Task statement - Repeat every line of the material, character for character.

***** Material for the task *****

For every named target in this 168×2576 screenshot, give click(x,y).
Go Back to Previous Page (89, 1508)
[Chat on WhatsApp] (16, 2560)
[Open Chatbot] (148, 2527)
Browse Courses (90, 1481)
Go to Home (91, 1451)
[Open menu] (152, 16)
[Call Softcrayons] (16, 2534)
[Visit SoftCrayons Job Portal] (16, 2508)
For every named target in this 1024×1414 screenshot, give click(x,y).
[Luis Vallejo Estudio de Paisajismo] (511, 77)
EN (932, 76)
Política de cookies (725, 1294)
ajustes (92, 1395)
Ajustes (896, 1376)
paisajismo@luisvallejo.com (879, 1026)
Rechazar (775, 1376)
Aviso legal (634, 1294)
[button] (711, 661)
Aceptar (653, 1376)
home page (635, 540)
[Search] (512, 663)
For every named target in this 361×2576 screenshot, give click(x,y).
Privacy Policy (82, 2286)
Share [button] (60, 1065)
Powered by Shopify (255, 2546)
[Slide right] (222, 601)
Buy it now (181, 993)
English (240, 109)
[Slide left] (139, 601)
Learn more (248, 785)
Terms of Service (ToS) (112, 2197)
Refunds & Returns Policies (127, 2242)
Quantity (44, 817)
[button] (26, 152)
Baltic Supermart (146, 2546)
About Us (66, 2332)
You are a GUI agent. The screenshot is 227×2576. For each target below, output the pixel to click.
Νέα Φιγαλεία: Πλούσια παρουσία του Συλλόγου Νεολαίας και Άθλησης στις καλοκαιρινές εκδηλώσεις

*****

Answer to this problem -
For every named target in this 168×2576 screenshot, give click(x,y).
Go Back to Previous Page (89, 1508)
[Chat on WhatsApp] (16, 2560)
[Open Chatbot] (148, 2527)
Browse Courses (90, 1481)
Go to Home (91, 1451)
[Open menu] (152, 16)
[Call Softcrayons] (16, 2534)
[Visit SoftCrayons Job Portal] (16, 2508)
For every named target in this 1024×1414 screenshot, give click(x,y).
[Luis Vallejo Estudio de Paisajismo] (511, 77)
EN (932, 76)
Política de cookies (725, 1294)
ajustes (92, 1395)
Ajustes (896, 1376)
paisajismo@luisvallejo.com (879, 1026)
Rechazar (775, 1376)
Aviso legal (634, 1294)
[button] (711, 661)
Aceptar (653, 1376)
home page (635, 540)
[Search] (512, 663)
For every named target in this 361×2576 screenshot, give click(x,y).
Privacy Policy (82, 2286)
Share [button] (60, 1065)
Powered by Shopify (255, 2546)
[Slide right] (222, 601)
Buy it now (181, 993)
English (240, 109)
[Slide left] (139, 601)
Learn more (248, 785)
Terms of Service (ToS) (112, 2197)
Refunds & Returns Policies (127, 2242)
Quantity (44, 817)
[button] (26, 152)
Baltic Supermart (146, 2546)
About Us (66, 2332)
You are a GUI agent. The screenshot is 227×2576. For each target below, output the pixel to click.
Νέα Φιγαλεία: Πλούσια παρουσία του Συλλόγου Νεολαίας και Άθλησης στις καλοκαιρινές εκδηλώσεις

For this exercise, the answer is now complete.